What is expected →
From the line with "This screenshot has width=700, height=599." through the line with "Given: Click the Saassy workspace header row", repeat the entries verbatim, both end lines included, and add nothing.

▬▬▬

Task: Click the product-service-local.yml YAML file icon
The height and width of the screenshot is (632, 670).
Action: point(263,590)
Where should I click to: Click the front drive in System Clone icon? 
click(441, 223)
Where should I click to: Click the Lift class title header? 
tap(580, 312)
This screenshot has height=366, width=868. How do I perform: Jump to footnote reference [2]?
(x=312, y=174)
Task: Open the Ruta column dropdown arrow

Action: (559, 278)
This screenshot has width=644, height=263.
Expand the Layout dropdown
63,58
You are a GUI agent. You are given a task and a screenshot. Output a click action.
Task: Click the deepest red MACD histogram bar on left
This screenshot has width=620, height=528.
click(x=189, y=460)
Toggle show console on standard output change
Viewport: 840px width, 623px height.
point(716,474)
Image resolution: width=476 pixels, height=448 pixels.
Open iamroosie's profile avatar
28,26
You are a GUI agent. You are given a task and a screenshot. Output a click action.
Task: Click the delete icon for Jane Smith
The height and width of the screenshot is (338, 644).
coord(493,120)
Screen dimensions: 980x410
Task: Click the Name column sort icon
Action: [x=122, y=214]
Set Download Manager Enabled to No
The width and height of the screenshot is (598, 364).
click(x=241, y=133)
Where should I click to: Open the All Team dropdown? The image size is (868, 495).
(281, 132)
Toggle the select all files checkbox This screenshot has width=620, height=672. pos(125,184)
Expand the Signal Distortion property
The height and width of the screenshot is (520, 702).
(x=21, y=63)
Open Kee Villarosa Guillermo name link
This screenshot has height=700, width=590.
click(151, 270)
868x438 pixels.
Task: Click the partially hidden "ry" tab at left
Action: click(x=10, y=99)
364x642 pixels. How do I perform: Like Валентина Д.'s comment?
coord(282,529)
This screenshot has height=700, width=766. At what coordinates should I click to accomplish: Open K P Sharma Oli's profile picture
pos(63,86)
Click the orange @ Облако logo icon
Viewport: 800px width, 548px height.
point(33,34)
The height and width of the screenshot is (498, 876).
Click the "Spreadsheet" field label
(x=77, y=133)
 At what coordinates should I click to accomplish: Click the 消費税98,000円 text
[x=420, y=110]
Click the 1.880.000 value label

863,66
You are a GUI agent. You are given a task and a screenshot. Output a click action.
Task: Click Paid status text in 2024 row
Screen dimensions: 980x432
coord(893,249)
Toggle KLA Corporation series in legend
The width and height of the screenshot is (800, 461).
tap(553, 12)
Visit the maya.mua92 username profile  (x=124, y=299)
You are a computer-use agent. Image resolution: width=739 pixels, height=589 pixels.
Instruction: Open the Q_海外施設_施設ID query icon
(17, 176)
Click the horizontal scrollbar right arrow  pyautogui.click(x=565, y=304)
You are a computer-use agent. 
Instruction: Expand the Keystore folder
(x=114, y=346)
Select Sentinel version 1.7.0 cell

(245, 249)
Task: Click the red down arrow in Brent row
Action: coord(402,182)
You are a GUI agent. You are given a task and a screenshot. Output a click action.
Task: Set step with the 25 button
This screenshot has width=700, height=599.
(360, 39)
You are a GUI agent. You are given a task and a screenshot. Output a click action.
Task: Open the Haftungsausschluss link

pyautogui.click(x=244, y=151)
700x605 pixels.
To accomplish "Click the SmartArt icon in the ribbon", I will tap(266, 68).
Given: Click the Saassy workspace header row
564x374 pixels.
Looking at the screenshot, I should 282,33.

▬▬▬

Output for this task →
This screenshot has width=700, height=599.
(360, 39)
You are a GUI agent. You are given a task and a screenshot. Output a click action.
Task: Open the Haftungsausschluss link

pyautogui.click(x=244, y=151)
700x605 pixels.
To accomplish "Click the SmartArt icon in the ribbon", I will tap(266, 68).
Given: Click the Saassy workspace header row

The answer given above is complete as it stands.